Work to complete: Recast everything from the line containing "Task: Tap the 3 sets x 10-12rm prescription" down to the line containing "will click(x=628, y=91).", both ends included, as a numbered list with the blank lines dropped. Leave the other items alone.

Input material:
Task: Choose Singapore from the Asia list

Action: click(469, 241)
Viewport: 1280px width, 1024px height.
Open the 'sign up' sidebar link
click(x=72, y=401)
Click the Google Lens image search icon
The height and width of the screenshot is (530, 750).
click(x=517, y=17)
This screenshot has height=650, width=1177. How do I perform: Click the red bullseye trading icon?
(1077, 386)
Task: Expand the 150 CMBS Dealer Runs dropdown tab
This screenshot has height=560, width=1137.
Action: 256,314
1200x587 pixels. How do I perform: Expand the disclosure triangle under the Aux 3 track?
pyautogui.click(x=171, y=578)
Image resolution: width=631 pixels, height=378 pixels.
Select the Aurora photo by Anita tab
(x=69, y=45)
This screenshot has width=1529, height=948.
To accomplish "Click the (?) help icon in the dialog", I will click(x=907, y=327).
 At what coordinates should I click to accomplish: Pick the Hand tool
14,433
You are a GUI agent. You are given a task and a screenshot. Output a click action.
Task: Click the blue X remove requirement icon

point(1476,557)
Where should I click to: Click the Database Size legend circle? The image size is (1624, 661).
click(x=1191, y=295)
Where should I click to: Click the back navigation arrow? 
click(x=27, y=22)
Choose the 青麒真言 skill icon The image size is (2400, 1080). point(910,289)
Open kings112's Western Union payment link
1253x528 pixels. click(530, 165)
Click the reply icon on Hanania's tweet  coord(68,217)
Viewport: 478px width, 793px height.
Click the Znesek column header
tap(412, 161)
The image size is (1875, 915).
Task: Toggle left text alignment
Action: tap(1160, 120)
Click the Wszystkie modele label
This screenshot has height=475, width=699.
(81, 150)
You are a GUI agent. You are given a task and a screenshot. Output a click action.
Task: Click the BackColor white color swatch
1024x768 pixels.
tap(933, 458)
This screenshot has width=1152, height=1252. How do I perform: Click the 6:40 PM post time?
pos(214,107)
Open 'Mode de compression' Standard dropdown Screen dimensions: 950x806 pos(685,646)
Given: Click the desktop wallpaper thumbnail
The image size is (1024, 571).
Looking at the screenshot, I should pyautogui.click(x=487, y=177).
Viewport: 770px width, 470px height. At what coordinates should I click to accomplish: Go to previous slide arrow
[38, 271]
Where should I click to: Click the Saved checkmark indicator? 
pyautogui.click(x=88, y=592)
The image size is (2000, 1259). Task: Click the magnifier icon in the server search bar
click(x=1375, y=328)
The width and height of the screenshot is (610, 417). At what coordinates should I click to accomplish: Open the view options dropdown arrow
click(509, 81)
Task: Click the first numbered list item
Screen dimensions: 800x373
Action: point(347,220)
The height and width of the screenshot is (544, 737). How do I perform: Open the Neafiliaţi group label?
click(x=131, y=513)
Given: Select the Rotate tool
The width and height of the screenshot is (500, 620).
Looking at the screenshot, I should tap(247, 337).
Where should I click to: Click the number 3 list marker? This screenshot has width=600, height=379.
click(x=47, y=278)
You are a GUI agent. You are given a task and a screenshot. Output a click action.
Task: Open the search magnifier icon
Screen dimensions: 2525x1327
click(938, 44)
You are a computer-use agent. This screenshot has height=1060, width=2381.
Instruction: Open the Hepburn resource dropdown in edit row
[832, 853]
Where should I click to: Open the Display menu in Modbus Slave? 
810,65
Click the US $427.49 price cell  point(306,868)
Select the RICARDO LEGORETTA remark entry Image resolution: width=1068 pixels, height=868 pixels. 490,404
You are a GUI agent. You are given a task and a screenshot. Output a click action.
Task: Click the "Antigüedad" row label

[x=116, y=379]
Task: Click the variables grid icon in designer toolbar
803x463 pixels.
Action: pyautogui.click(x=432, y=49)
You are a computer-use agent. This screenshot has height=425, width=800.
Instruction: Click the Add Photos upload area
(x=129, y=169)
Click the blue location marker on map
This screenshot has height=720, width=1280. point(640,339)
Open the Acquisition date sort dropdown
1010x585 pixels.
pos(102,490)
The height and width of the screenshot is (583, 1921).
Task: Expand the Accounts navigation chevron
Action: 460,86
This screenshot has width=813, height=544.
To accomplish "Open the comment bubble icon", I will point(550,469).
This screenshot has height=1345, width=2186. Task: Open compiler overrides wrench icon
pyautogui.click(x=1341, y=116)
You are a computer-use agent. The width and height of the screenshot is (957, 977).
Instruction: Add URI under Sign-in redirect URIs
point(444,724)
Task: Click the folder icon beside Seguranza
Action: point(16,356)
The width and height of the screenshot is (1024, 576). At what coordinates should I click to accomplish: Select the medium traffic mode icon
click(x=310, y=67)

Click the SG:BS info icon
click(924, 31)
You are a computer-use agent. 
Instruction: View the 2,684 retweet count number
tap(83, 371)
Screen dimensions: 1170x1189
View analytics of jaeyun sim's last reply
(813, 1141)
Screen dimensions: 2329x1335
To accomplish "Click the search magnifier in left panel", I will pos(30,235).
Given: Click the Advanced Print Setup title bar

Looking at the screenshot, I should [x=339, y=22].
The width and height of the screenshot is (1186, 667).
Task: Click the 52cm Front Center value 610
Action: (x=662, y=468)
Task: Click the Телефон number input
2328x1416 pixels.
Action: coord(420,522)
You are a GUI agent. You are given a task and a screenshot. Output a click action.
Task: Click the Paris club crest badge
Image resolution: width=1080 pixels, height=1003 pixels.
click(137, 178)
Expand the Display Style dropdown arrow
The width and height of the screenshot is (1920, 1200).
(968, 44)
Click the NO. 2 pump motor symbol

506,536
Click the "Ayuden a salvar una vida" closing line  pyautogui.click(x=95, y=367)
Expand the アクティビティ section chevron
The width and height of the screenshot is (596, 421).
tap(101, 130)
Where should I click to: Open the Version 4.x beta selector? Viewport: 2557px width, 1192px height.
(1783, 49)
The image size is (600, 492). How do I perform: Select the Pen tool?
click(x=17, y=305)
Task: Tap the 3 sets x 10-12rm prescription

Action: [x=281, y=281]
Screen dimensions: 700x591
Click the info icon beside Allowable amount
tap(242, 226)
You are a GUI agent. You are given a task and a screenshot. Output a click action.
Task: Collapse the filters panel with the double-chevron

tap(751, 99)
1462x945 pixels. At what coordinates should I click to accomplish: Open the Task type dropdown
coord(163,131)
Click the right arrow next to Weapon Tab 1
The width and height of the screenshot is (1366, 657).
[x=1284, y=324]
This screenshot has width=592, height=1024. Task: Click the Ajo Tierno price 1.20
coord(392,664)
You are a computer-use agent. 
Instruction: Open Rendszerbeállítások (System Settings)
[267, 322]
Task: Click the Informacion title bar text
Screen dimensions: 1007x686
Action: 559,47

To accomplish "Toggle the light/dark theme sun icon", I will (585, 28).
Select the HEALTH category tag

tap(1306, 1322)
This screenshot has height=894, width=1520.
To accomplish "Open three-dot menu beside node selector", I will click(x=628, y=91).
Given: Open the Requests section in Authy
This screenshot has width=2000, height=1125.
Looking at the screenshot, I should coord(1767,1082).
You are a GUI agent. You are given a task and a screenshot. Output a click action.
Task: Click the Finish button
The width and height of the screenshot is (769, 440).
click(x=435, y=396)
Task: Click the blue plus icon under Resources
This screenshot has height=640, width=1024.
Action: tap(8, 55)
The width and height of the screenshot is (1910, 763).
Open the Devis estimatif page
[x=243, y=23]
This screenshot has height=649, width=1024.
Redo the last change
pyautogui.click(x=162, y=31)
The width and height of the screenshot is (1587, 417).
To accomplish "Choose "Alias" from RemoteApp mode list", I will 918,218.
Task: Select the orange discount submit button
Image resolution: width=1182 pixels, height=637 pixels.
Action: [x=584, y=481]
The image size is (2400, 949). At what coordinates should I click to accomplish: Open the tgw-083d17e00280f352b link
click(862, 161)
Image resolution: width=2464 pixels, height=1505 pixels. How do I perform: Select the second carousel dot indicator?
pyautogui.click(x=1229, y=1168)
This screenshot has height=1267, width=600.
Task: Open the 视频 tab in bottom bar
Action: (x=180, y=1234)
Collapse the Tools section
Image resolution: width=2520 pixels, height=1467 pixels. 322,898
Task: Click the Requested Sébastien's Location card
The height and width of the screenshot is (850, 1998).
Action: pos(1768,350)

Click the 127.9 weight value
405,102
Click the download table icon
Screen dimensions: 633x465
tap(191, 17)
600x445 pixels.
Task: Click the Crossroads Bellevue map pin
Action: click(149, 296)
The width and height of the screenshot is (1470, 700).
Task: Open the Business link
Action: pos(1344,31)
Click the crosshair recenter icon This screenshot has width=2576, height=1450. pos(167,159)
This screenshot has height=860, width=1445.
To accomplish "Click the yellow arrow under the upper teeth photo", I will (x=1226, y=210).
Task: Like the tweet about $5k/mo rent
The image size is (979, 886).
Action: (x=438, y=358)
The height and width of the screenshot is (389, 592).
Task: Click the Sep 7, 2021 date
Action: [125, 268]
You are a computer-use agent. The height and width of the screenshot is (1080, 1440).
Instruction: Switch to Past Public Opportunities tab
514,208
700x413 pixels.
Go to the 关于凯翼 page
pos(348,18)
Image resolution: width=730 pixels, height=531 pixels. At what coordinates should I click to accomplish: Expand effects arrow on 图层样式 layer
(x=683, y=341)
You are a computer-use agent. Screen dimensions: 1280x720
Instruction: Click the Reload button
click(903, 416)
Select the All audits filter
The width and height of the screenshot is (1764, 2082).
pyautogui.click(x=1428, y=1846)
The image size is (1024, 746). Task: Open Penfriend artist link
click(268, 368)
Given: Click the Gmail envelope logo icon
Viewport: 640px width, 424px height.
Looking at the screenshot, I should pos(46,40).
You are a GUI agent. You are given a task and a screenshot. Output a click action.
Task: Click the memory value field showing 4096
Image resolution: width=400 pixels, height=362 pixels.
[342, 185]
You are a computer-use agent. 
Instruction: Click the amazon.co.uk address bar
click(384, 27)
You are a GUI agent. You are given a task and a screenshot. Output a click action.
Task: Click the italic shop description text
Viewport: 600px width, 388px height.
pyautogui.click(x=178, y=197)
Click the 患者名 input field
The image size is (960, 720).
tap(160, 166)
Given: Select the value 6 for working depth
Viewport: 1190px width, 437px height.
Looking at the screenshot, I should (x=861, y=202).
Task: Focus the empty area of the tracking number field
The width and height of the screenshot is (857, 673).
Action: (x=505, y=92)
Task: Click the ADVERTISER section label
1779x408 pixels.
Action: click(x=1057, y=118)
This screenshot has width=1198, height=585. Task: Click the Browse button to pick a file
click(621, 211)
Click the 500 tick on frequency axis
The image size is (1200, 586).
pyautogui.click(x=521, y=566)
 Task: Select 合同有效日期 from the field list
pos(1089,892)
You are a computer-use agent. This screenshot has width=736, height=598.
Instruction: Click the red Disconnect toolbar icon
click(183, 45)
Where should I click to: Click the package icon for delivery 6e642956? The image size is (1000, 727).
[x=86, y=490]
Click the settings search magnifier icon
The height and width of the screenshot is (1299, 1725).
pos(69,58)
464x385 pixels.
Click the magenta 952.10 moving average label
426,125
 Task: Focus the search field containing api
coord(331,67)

Solved problem:
1. Task: Tap the 3 sets x 10-12rm prescription
2. Action: [x=281, y=281]
3. Screen dimensions: 700x591
4. Click the info icon beside Allowable amount
5. tap(242, 226)
6. You are a GUI agent. You are given a task and a screenshot. Output a click action.
7. Task: Collapse the filters panel with the double-chevron
8. tap(751, 99)
9. 1462x945 pixels. At what coordinates should I click to accomplish: Open the Task type dropdown
10. coord(163,131)
11. Click the right arrow next to Weapon Tab 1
12. The width and height of the screenshot is (1366, 657).
13. [x=1284, y=324]
14. This screenshot has width=592, height=1024. Task: Click the Ajo Tierno price 1.20
15. coord(392,664)
16. You are a computer-use agent. 
17. Instruction: Open Rendszerbeállítások (System Settings)
18. [267, 322]
19. Task: Click the Informacion title bar text
20. Screen dimensions: 1007x686
21. Action: 559,47
22. To accomplish "Toggle the light/dark theme sun icon", I will (585, 28).
23. Select the HEALTH category tag
24. tap(1306, 1322)
25. This screenshot has height=894, width=1520.
26. To accomplish "Open three-dot menu beside node selector", I will click(x=628, y=91).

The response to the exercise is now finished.